[DATA RECORDS Boundary: Start]
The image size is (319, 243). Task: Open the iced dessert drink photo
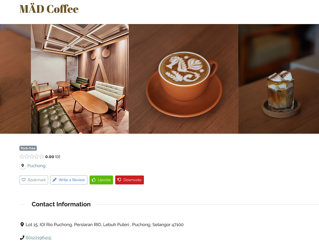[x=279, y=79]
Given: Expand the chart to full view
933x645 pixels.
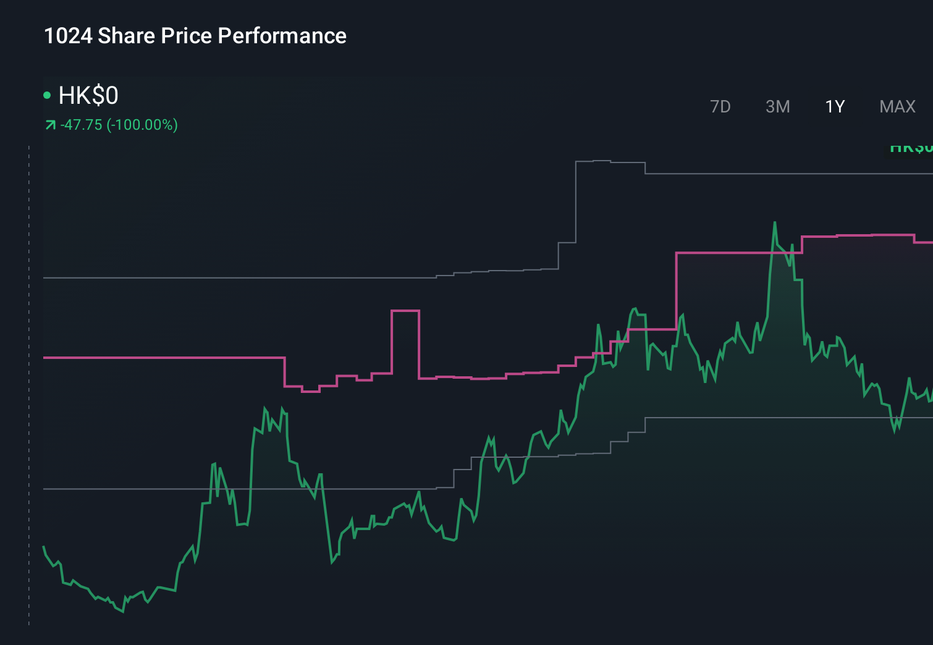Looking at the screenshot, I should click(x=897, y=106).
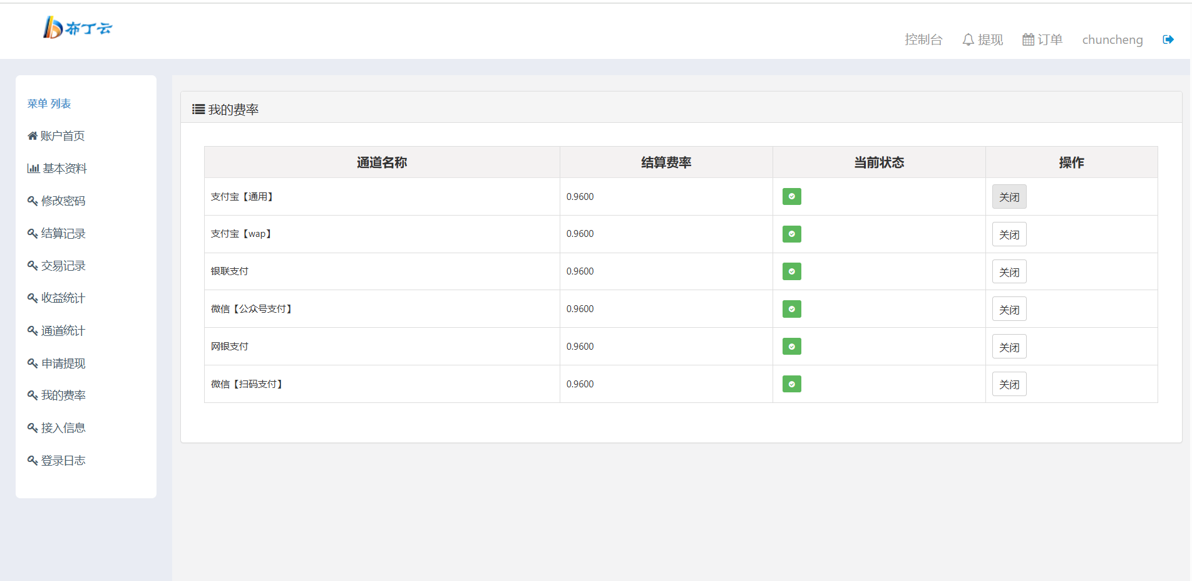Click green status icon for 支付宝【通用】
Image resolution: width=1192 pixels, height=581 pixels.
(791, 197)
[DATA RECORDS Boundary: End]
[DATA RECORDS Boundary: Start]
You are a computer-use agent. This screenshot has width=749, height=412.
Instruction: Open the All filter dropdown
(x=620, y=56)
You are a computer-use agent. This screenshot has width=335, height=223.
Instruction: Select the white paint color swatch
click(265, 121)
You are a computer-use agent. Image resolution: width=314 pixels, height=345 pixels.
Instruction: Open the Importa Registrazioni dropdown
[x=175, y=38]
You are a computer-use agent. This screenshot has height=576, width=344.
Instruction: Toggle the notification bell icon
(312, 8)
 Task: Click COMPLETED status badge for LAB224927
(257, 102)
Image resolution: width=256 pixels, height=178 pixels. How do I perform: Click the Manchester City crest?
[DATA RECORDS Boundary: End]
[DATA RECORDS Boundary: Start]
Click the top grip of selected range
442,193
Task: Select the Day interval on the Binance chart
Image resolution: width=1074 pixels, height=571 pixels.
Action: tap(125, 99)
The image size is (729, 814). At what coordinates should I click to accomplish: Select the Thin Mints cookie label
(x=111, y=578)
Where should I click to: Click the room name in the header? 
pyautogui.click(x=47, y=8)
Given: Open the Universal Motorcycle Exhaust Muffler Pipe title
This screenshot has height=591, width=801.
[DATA RECORDS Boundary: End]
#### ASSIGNMENT:
Look above for the line with "has height=576, width=344." and the line with "Image resolution: width=256". Retype those two lines and every line between them exactly, adding nothing.

#### ANSWER SECTION:
You are a computer-use agent. This screenshot has height=576, width=344.
Instruction: Toggle the notification bell icon
(312, 8)
 Task: Click COMPLETED status badge for LAB224927
(257, 102)
Image resolution: width=256 pixels, height=178 pixels. How do I perform: Click the Manchester City crest?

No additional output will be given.